- IATA: none; ICAO: KCPF; FAA LID: CPF (formerly K20);

Summary
- Airport type: Public
- Owner: Hazard-Perry County Board
- Serves: Hazard, Kentucky
- Elevation AMSL: 1,253 ft / 382 m
- Interactive map of Wendell H. Ford Airport

Runways
| Direction | Length |  | Surface |
| ft | m |
| 14/32 | 5,500 | 1,676 | Asphalt |
| 6/24 | 3,250 | 991 | Asphalt |

Statistics (2006)
- Aircraft operations: 10,200
- Source: Federal Aviation Administration

= Wendell H. Ford Airport =

Wendell H. Ford Airport is a public airport located 10 miles (16 km) northwest of the central business district of Hazard, a city in Perry County, Kentucky, United States. It is named for former Kentucky Senator and Governor Wendell H. Ford.

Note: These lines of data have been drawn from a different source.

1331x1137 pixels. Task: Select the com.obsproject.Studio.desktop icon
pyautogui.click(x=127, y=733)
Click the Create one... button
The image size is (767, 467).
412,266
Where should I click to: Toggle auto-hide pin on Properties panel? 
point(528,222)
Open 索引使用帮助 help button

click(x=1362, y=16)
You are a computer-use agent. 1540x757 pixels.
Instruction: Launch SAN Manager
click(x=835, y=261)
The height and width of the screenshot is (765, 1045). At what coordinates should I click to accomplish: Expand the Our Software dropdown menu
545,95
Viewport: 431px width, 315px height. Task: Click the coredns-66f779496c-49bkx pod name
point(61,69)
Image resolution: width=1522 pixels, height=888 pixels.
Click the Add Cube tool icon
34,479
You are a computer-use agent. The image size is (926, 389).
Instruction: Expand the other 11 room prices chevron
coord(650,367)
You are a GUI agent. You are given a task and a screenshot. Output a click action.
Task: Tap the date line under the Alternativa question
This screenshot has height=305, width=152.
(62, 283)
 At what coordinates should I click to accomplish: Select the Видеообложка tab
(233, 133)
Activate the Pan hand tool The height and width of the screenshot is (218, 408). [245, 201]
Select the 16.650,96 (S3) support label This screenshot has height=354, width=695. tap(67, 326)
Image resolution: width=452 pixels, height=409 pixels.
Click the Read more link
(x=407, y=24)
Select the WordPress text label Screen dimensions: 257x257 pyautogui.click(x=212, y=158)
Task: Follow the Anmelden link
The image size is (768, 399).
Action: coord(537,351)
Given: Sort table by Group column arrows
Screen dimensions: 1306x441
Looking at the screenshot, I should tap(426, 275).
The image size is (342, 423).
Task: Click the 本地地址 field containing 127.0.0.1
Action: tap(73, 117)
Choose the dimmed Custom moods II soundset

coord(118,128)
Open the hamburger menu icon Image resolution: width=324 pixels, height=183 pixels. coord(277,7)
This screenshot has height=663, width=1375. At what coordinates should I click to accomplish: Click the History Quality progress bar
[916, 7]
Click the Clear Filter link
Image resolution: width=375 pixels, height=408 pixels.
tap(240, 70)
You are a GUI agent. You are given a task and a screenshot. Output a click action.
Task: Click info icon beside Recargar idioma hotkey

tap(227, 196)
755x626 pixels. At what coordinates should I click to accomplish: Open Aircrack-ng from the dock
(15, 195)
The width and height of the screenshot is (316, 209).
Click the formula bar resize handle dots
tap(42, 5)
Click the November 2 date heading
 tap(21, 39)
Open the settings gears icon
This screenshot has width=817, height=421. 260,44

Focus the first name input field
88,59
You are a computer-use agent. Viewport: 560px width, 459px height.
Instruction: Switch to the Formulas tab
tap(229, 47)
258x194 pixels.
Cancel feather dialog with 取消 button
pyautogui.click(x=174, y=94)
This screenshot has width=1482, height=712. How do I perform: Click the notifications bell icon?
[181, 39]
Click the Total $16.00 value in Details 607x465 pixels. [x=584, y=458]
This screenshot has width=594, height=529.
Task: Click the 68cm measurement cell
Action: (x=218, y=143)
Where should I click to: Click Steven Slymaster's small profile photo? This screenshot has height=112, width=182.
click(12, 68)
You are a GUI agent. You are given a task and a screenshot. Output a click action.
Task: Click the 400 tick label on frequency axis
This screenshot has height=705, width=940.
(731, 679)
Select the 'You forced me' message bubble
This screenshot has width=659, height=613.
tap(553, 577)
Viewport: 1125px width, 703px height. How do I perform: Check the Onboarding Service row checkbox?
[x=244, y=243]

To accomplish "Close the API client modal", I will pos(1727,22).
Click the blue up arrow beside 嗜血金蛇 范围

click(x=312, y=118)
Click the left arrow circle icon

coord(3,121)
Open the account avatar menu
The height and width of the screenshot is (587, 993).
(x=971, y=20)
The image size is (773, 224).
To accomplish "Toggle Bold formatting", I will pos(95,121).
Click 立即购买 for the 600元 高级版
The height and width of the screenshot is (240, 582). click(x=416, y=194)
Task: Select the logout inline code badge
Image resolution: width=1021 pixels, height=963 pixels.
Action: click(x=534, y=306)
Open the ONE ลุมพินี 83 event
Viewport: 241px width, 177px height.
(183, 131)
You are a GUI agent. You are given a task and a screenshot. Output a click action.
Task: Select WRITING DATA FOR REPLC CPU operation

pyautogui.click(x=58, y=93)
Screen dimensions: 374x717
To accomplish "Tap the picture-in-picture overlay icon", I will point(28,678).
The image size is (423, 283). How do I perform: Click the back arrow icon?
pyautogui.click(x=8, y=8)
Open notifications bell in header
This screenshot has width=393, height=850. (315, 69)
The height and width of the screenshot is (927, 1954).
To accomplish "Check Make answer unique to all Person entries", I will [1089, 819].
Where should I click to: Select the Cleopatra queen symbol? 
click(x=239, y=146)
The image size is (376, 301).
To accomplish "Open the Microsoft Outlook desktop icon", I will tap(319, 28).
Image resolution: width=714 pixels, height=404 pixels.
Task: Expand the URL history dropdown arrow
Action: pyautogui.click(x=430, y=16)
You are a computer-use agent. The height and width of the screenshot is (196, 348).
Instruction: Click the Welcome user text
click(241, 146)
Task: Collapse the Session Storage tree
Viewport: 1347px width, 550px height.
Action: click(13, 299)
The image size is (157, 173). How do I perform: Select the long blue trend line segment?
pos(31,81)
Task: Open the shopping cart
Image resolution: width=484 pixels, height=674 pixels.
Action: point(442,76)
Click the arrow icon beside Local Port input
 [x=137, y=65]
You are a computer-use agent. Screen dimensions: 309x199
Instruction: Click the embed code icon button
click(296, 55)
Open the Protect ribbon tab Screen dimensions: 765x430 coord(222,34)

==Facilities and aircraft==
Wendell H. Ford Airport covers an area of 37 acre which contains two asphalt paved runways: 14/32 measuring 5,500 x 100 ft (1,676 x 30 m) and 6/24 measuring 3,250 x 60 ft (991 x 18 m). For the 12-month period ending September 21, 2006, the airport had 10,200 aircraft operations, an average of 27 per day: 85% general aviation, 13% air taxi and 2% military.